Bunları saniyeler içinde düşünürken, uyku sersemi olmanın da etkisiyle önce İstanbul zannettim. Hep aklımızda Kuzey Anadolu Fay Hattı olduğundan. Erdem’in uyanmış, kalkmış ve beni de sakince uyandırmasına şükrederken bir yandan da “Nasıl olur da ben 7,5’luk sarsıntıyı
hissetmedim” diyorum içimden ki 2,5’u bile hisseden bir bünyem var. 7,5’a hapsolan beynim, derhal kendimizi dışarı atmamız gerektiğini söylüyordu. Dedim ya bunlar saniyeler değil saliseler içinde.. O sırada Erdem “Merkez üssü Maraş” dedi.
Ağzından çıkan sözlerle eşzamanlı olarak zihnim depremin haritasını çizdi. Adıyaman, Antep, Elazığ, Diyarbakır da gitti, dedim ve bir anda gözyaşlarım boşandı.
Benimle beraber Erdem’in de gözleri dolu doluydu. Hatay’a uzandığını ise aklıma getirmedim çünkü Doğu Anadolu fayının bir kolunun oradan da geçtiğini o an için algılayamadım ve Hatay her bakımdan uzaktı bana göre.

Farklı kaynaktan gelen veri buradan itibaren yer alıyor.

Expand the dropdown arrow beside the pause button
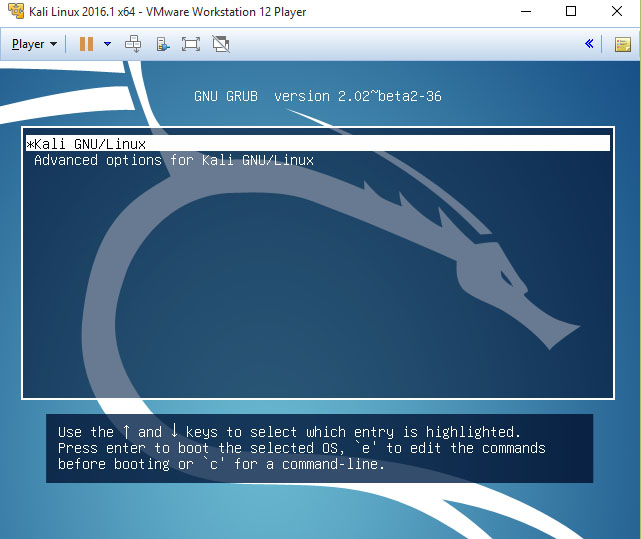The width and height of the screenshot is (641, 539). pos(107,44)
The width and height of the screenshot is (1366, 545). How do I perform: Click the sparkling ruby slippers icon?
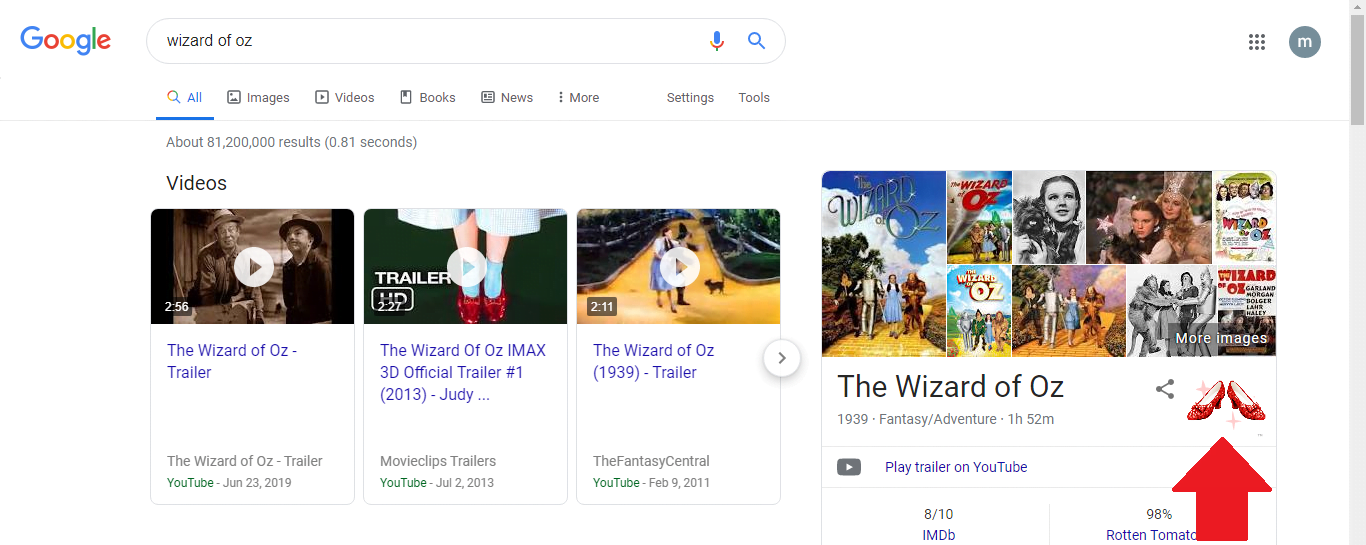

Meğer yavrum acıkmış ve mutfaktan bir şeyler atıştırmak için kalkmış, bu yeni nesil telefonu kapatmadan yattığı için (iyi ki de öyle) sosyal medyaya düşen depremi görmüş. Bunun çok sıradışı bir afet olduğunu kavrayıp, koşup beni de uyandırmış.
Salona geçip, tv’yi açtığımızda Hatay’ı da öğrendik maalesef ve depremin büyüklüğü yarım saat içinde 7,8’e revize edildi.
Saatlerce kâhır içinde ve belki bir yerden iyi bir haber gelir umuduyla Tv başında oturduk ki ikimiz de asla ve kat’â Tv izlemeyen insanlarız. İzlenimlerim, ilk bir saat içinde ulusal kanalların ister yandaş ister muhalif, durumun ciddiyetini kavrayamadığı ve birkaç saat içinde yayınların dilinin standart haber dilinden felakete evrildiği yönünde.
Birkaç saat sonra Kadri uyandığında hiçbir şeyden haberi yoktu, bizi perperişan tv başında görünce “Ne oldu?” dedi haliyle.
“Türkiye’nin yarısı yıkıldı” dedim
O da ani bir refleksle ” Olmaz öyle şey” dedi. Henüz tv’lerde yıkımın boyutu yoktu ama 7,8’in gerisini haberleştirebilecek deprem tecrübem vardı gazeteci olarak.
Erdem’in hassasiyeti sayesinde deprem bölgesinde olmayıp da, depremi bakanlardan vs önce öğrenen kişilerden biri olmuştum. O gün sömestir tatilinin son günü olmasına rağmen bir günlük kar tatilinin keyfini süreceklerdi hesapta. Tatil uzadıkça uzadı ama keyifle değil acıyla. ERDEM’imim doğum günü de bu yaslı haftalara denk geldi. Sadece bir pasta kestik aile ve yakın dostlar arasında. Bugün gecikmeli başlayan ikinci eğitim döneminde, başta depremzede çocuklarımız olmak üzere herkesin birbirini kucaklamasını istiyorum.
Doğum Günün bir kez daha Kutlu Olsun Erdem’im.